No centro histórico pombalino encontram-se também o Centro Cultural António Aleixo – sala de espetáculos e exposições – e sobretudo serviços, lojas e restauração. Um deles, frente ao rio, herdou-lhe o nome e é o mais recente Sem Espinhas de um grupo que começou por ter um simples apoio de praia na Praia do Cabeço (Castro Marim) e já soma quatro restaurantes. Para aqui, a ideia foi trazer uma cozinha apoiada no peixe e marisco, claro está, mas mais sofisticada no serviço e na apresentação. E com uma grande aposta na garrafeira própria, ao todo mais de 300 referências nacionais e internacionais do novo e velho mundo, explica o escanção Luís Boneco.

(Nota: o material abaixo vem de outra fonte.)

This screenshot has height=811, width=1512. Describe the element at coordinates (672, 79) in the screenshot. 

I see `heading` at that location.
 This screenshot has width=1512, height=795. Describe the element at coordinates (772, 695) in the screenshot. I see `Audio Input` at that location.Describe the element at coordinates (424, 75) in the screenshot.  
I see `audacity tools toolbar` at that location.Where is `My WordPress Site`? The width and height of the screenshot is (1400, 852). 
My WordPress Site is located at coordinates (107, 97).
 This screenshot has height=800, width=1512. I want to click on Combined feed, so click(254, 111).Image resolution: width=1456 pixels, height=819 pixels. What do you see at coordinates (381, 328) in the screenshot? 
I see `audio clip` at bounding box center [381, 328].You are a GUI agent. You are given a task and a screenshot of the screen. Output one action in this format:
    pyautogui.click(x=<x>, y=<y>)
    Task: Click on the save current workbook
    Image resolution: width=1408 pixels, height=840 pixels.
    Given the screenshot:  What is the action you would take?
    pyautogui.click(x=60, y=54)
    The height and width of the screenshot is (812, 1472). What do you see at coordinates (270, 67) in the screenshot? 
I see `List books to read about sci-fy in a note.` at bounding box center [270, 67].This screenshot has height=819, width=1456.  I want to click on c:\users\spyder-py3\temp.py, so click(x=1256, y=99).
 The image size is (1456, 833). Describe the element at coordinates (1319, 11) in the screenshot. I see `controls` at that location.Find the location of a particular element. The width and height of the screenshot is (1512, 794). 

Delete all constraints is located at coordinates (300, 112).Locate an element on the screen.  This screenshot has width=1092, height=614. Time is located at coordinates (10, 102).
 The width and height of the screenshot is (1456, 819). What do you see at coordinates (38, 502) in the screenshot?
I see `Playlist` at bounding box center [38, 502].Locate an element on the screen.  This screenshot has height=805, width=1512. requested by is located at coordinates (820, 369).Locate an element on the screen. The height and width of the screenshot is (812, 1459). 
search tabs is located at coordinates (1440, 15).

Enquanto a chef Magali Corvo sugere pratos como um mil-folhas de salmão, tentáculos de polvo com mousse de batata-doce e um semifrio de frutos exóticos, polpa de manga e sorbet de limão, Luís Boneco propõe os melhores vinhos para os acompanhar, da entrada ao digestivo. Quem quiser pode, inclusive, comprá-los na garrafeira, assim como alguns produtos locais: flor de sal, compotas, doces, licor de laranja e chás de ervas. E conservas. Afinal, em Vila Real de Santo António o atum continua a ser rei, na lata ou no prato.

 

Visitar o farol e os faroleiros

Correia da Silva, faroleiro de 1.ª classe, é um dos três faroleiros que vivem com as famílias nas instalações do Farol de Vila Real de Santo António. Natural de Sagres, conta que o irmão já era faroleiro, o que o incentivou a seguir a profissão. A seu cargo tem as tarefas de manutenção diária do equipamento, pelo que qualquer faroleiro tem formação em eletrónica, eletromecânica, eletricidade, balizagem, farolagem e meteorologia. As curiosidades são todas reveladas durante as visitas guiadas abertas à população, às quartas-feiras. Este é um dos 30 faróis visitáveis em todo o continente e ilhas. Fica junto à foz do Guadiana e entrou em funcionamento em 1923. Lá em cima, a
225 degraus de distância (vencidos não sem algum exercício cardiorrespiratório), vê-se a lâmpada de 1000 watts que emite uma luz a cada 12 segundos (a «assinatura» do farol), visível a 48 quilómetros. E a vista a 46 metros de altura vale a pena: salinas, cidade, rio e pinhal.

 

Do pinhal à praia

O mar de pinheiros que se avista do topo do farol é a Mata Nacional das Dunas
Litorais de Vila Real de Santo António e constitui um sistema natural de fixação
dunar, controlo dos ventos marítimos e abrigo de fauna autóctone, como o camaleão.
Percorrendo o Caminho dos Três Pauzinhos (1200 metros), a pé ou de bicicleta,
chega-se até à extensa Praia de Santo António, onde começam 16 quilómetros de
areais atlânticos. Monte Gordo também pertence ao concelho, assim como Cacela Velha,
cuja Praia da Fábrica foi considerada pela ‘Condé Nast Traveler’ uma das 15 melhores
do mundo, em 2015.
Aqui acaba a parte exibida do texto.